The Antiterrorism and Effective Death Penalty Act of 1996 ("AEDPA") established a one-year statute of limitations for prisoners to seek federal review of their state court criminal convictions. 28 U.S.C. § 2244(d)(1). The one-year period generally begins to run from the date on which the state criminal conviction became final by the conclusion of direct review or by the expiration of the time to seek direct review. 28 U.S.C. § 2244(d)(1)(A); Gonzalez v. Thaler, 565 U.S. 134, 149-50 & n.9 (2012). In New York, that period is thirty days. Gonzalez, 565 U.S. at 150; Bethea v. Girdich, 293 F.3d 577, 578 (2d Cir. 2002) (citing N.Y. CPL § 460.10(1)).

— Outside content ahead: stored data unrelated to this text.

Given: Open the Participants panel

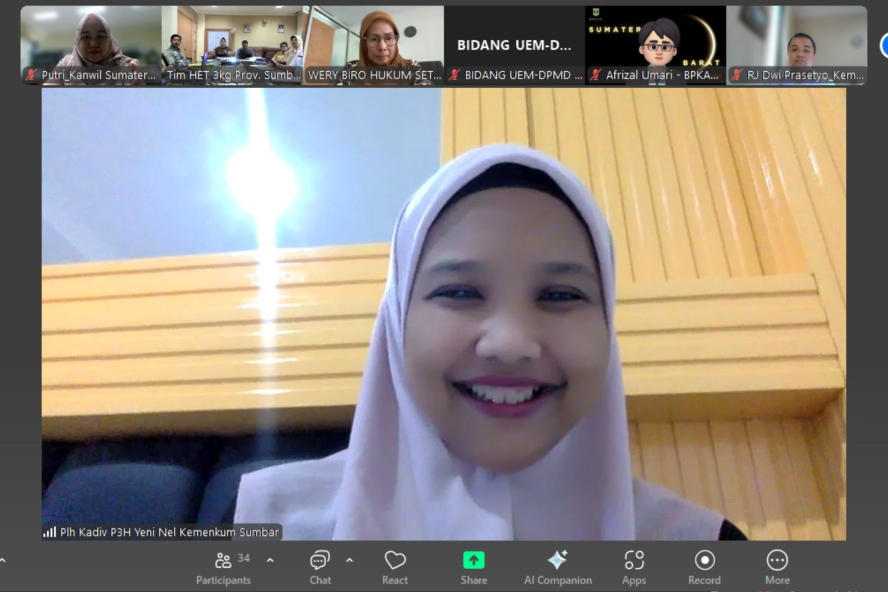Looking at the screenshot, I should tap(223, 567).
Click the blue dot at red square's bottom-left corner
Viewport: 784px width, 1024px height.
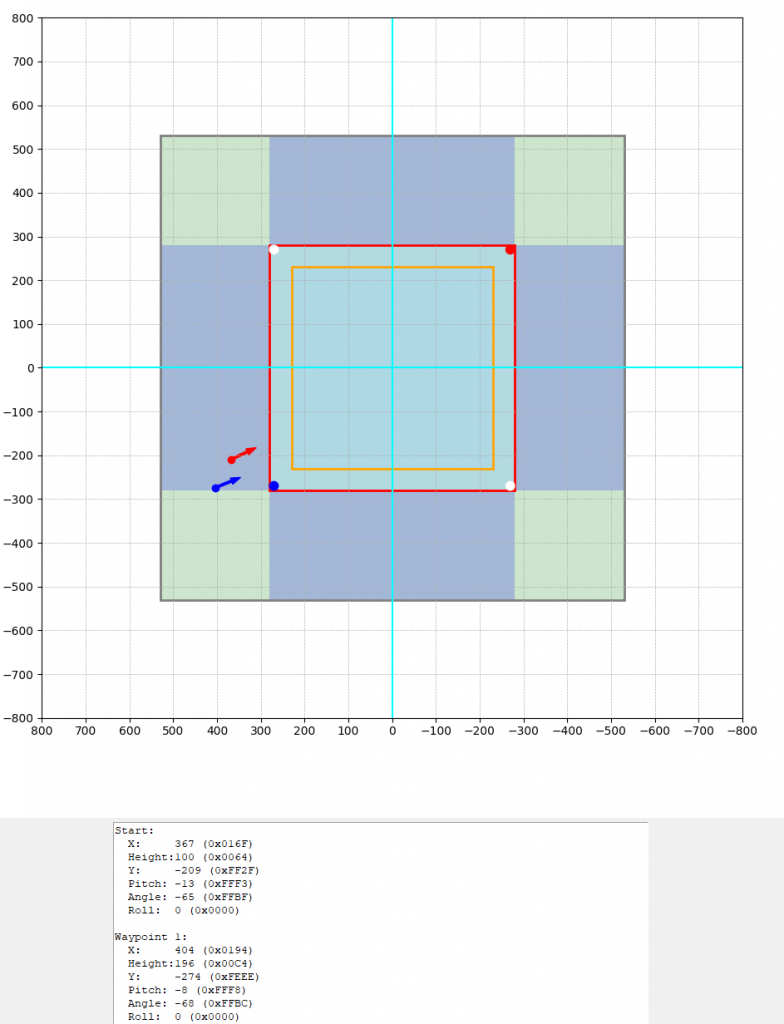(274, 486)
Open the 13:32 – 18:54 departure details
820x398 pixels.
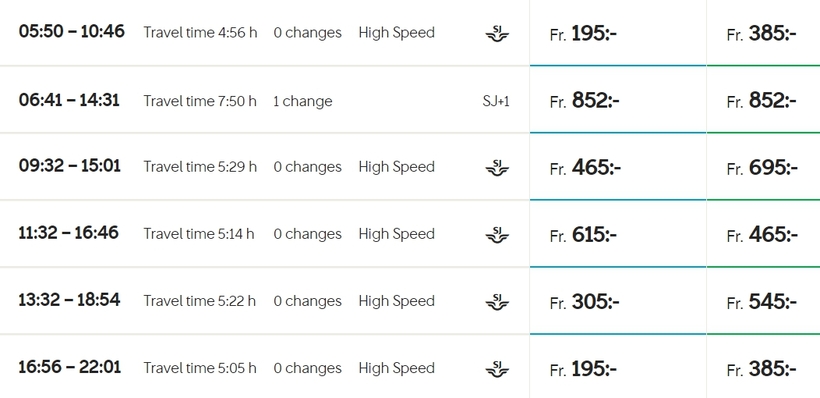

Other dates which may trigger the running of the limitations period are: the date on which an impediment to filing an application created by state action in violation of the U.S. Constitution or laws is removed, if the applicant was prevented from filing by such action; the date on which the constitutional right on which the Petitioner bases his habeas application was initially recognized by the Supreme Court, if the right has been newly recognized and made retroactively applicable to cases on collateral review; and the date on which the factual predicate of the claim(s) presented could have been discovered through the exercise of due diligence. 28 U.S.C. § 2244(d)(1)(B)-(D).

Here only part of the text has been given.